"What was the contribution of phonetics to automatic speech recognition?"
This question was posed by a prominent researcher of the latter
field in a recent conference. The fact is that current speech recognizers
make use of practically no phonetic knowledge. In the early experiments
with speech recognition there were attempts to create knowledge-based
systems, but statistical methods soon took over. The efficiency
of these is rooted in the fact that their parameters can be automatically
optimized on huge training databases. But the price is that the
optimization requires a very simple mathematical model - usually
based on unrealistic or oversimplistic assumptions. Statistical
methods, however, do not automatically exclude the incorporation
of phonetic or speech perception knowledge. These can be taken into
consideration when designing the structure of the model (which leads
to the so-called inductive bias). The currently most popular modeling
technique, Hidden Markov Modeling has several incorrect simplifying
assumptions regarding the information coding nature of speech.
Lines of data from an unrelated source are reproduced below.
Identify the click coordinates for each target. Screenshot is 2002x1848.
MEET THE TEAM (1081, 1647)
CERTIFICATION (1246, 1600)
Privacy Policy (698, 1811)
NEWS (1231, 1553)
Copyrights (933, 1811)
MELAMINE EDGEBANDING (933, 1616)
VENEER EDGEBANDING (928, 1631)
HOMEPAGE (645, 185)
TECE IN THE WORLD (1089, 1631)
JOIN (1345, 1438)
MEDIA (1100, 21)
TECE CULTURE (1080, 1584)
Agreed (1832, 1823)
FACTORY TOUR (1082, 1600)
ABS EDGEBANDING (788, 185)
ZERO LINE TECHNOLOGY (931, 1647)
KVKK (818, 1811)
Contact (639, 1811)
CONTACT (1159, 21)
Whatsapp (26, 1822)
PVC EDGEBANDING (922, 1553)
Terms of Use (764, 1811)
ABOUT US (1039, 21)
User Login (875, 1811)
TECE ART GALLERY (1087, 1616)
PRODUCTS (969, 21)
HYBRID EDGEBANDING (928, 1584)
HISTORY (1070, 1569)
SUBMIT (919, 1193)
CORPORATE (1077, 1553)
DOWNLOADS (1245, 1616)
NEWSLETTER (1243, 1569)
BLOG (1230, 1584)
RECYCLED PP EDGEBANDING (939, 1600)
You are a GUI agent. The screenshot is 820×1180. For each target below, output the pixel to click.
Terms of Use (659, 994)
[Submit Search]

Some
of these restrictions can be alleviated by using the so-called segment-based
models. The OASIS recognizer developed at our institute is also
segment-based and, in accordance with the literature, we have also
found that these models indeed give a better representation of phones
than the traditional HMM technique. Moreover, the discriminative
modeling scheme applied in our system provides an easy way of integrating
higher-level (statistical) linguistic knowledge sources into the
recognition process. In our paper we present the current structure
the OASIS system, and examine what possibilities this scheme provides
for the integration of linguistic knowledge sources.